▶ [WORK TASK]:
Going down the data below, set down exactly the line with "Task: Open the writing9 bookmark" and each line after it through the line with "rice's absolute calorie"; no other lines.

▶ [INPUT]:
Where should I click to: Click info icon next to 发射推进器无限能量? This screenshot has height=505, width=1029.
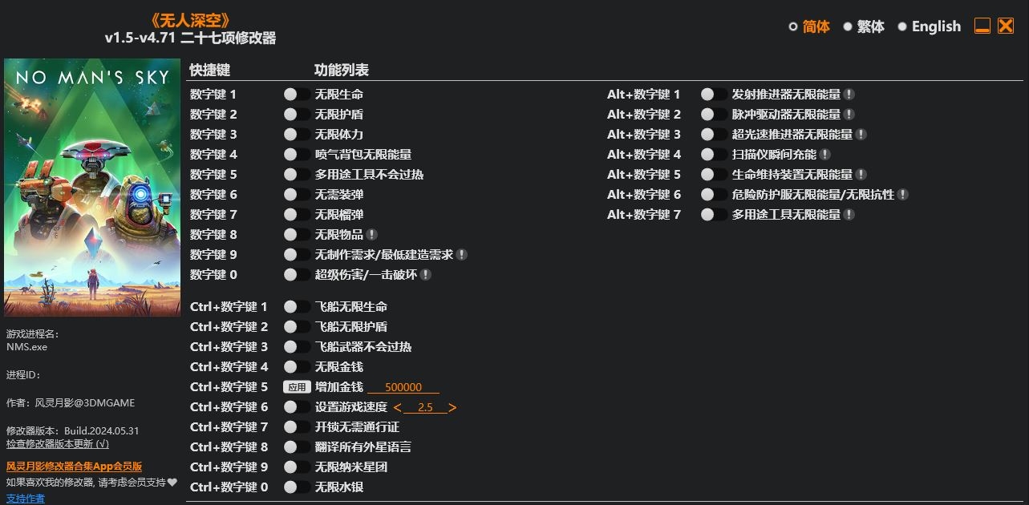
...
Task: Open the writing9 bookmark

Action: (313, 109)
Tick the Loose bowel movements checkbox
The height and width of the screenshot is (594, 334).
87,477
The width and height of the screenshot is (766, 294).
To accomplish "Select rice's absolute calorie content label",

▶ [OUTPUT OF THE EXERCISE]:
Task: Open the writing9 bookmark

Action: (313, 109)
Tick the Loose bowel movements checkbox
The height and width of the screenshot is (594, 334).
87,477
The width and height of the screenshot is (766, 294).
To accomplish "Select rice's absolute calorie content label",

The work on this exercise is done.